-------- Provided data
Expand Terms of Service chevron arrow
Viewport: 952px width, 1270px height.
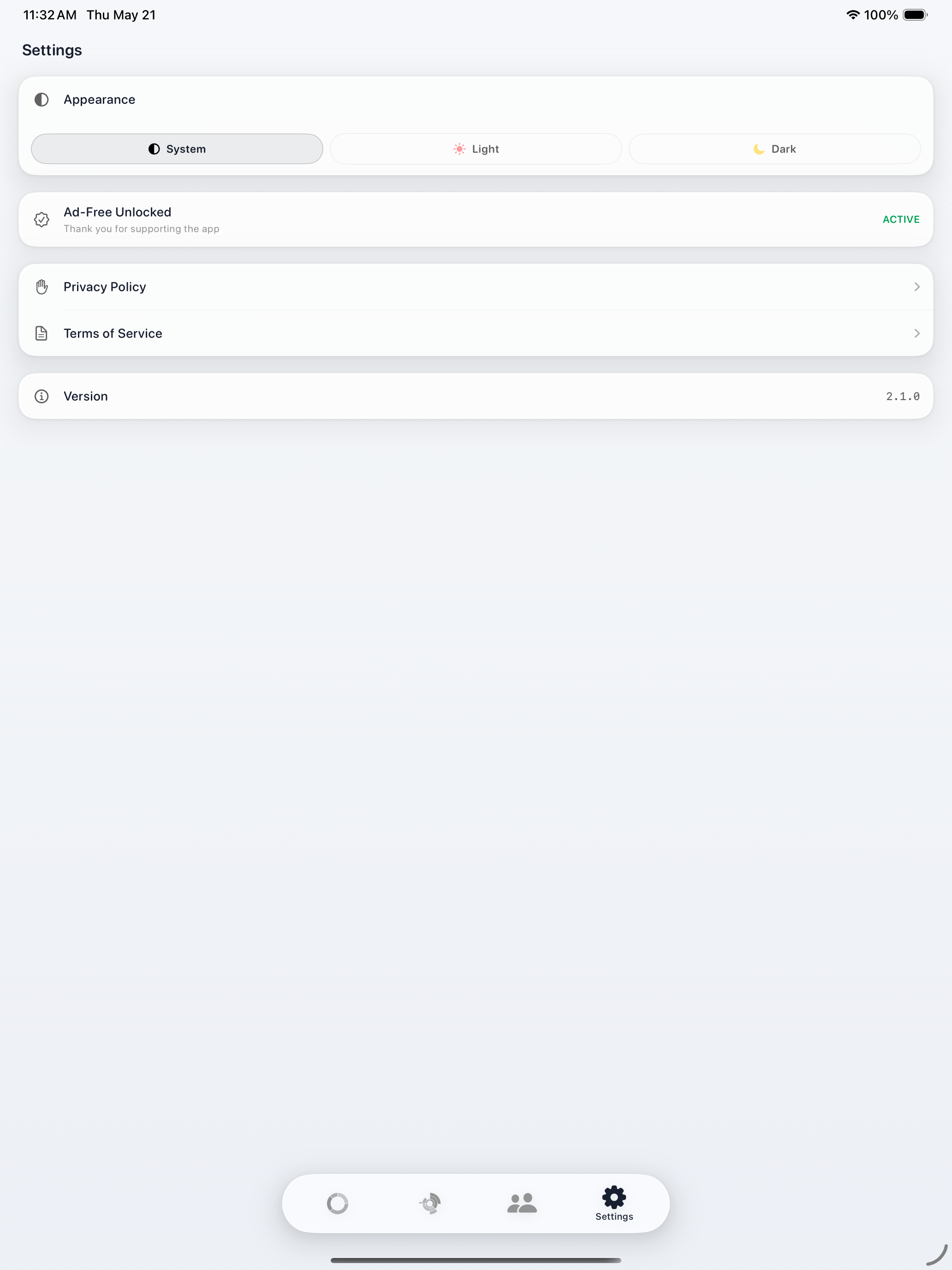click(916, 333)
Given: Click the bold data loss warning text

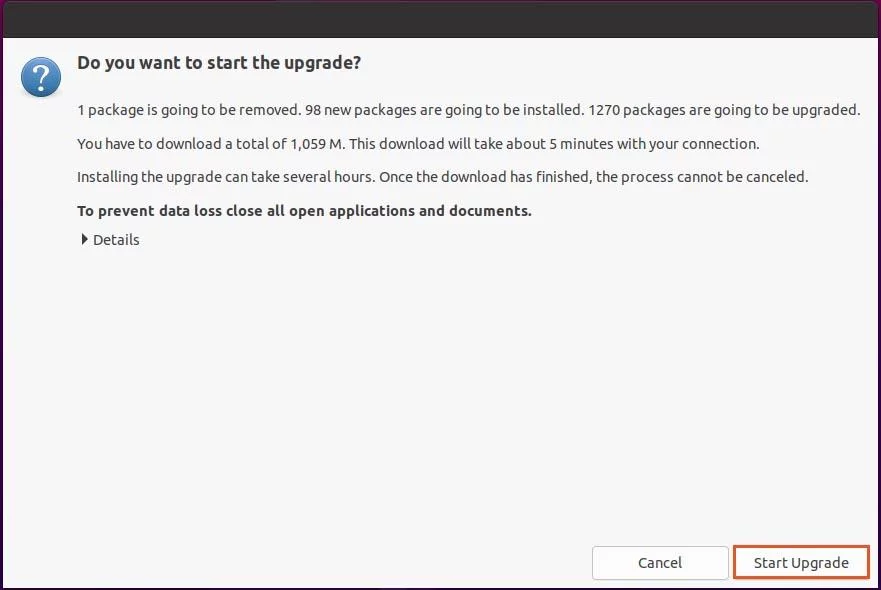Looking at the screenshot, I should (x=305, y=211).
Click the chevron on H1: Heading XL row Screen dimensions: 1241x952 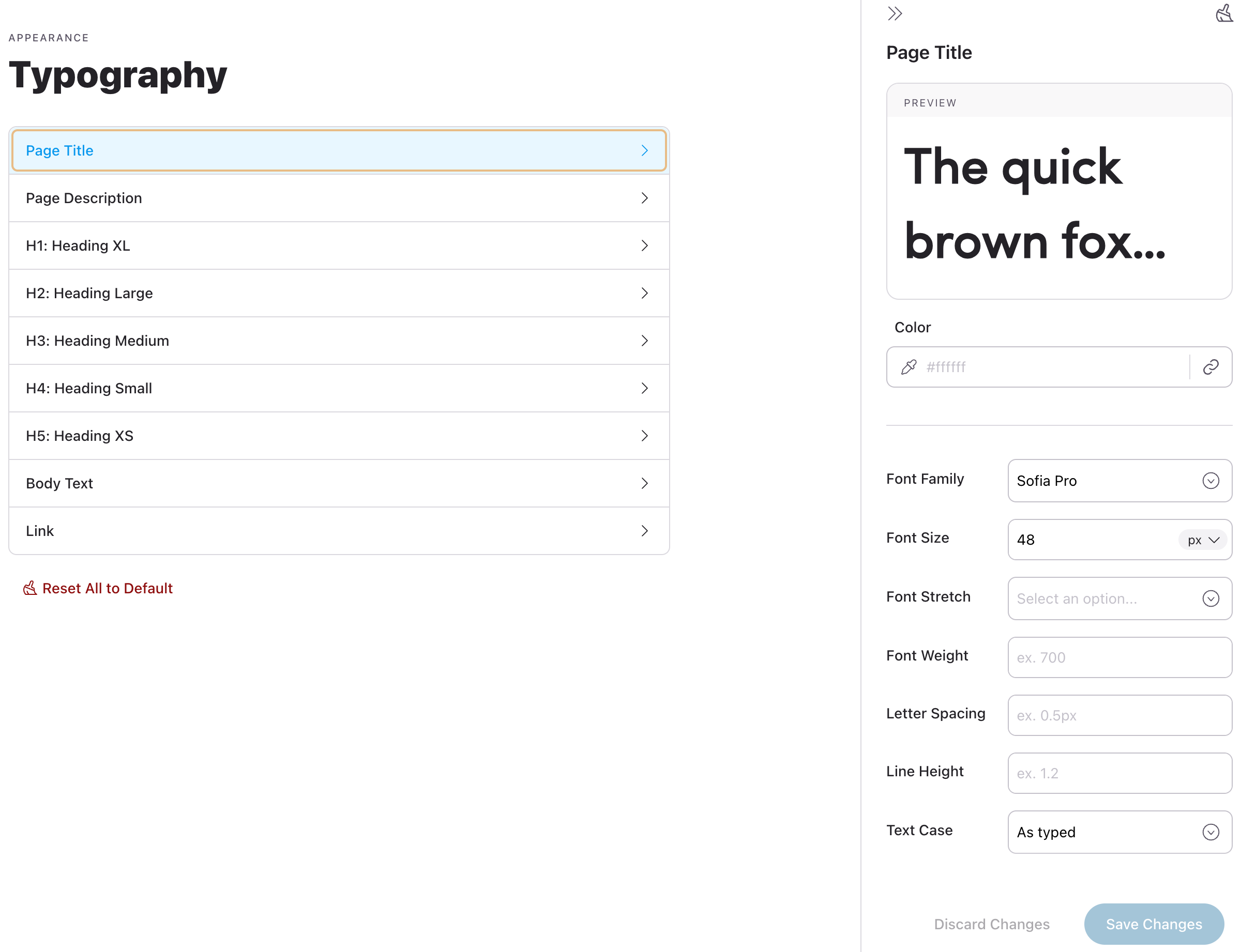[644, 245]
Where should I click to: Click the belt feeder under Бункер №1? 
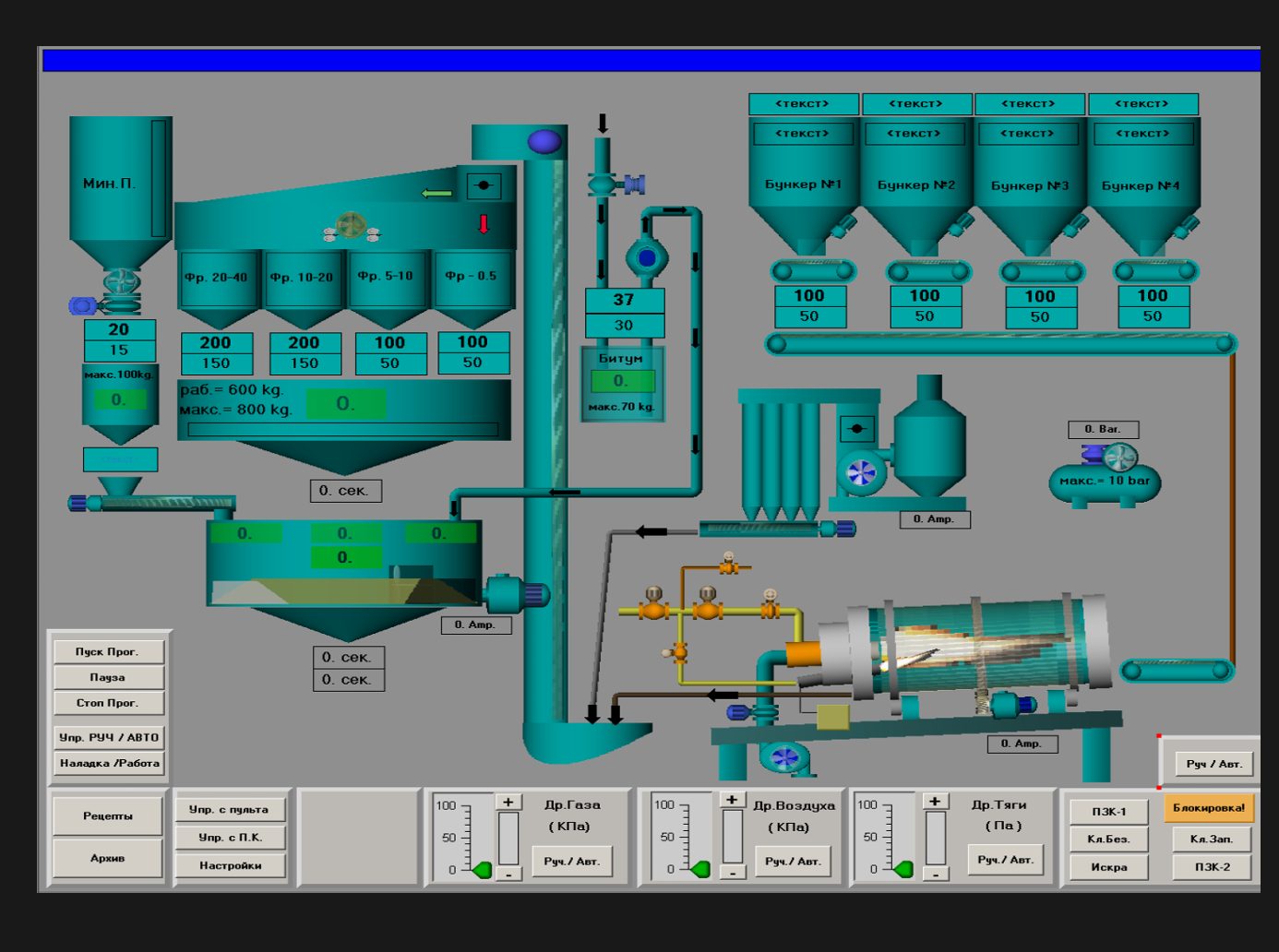812,271
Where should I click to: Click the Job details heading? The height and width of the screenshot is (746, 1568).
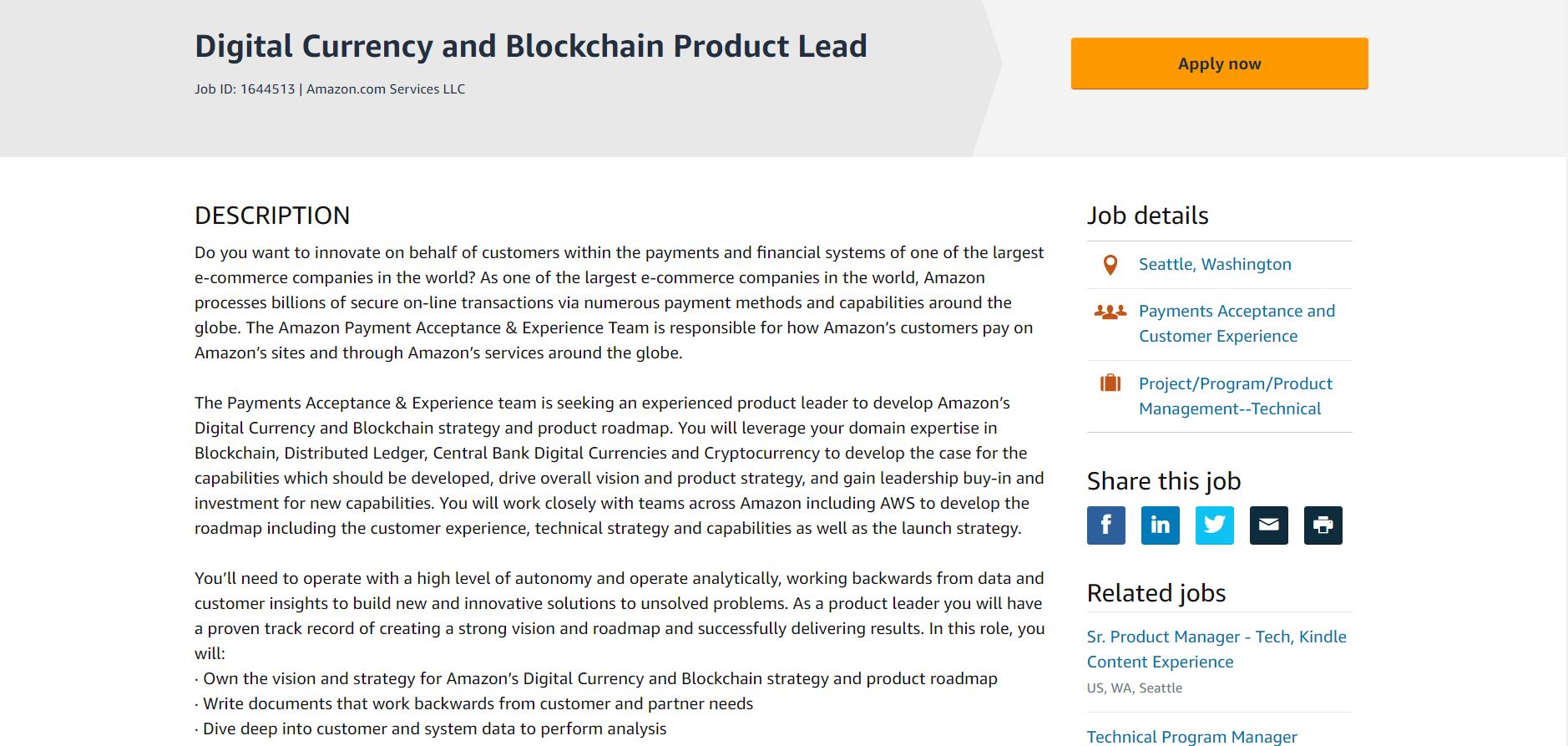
----------------
Your copy must begin at the line containing "Where should I click to: Click the belt" and end at the last line of the material above. Reproduce each line exactly, but not the pictures.

Where should I click to: Click the belt feeder under Бункер №1? 
812,271
Where should I click to: Click the Job details heading? The height and width of the screenshot is (746, 1568).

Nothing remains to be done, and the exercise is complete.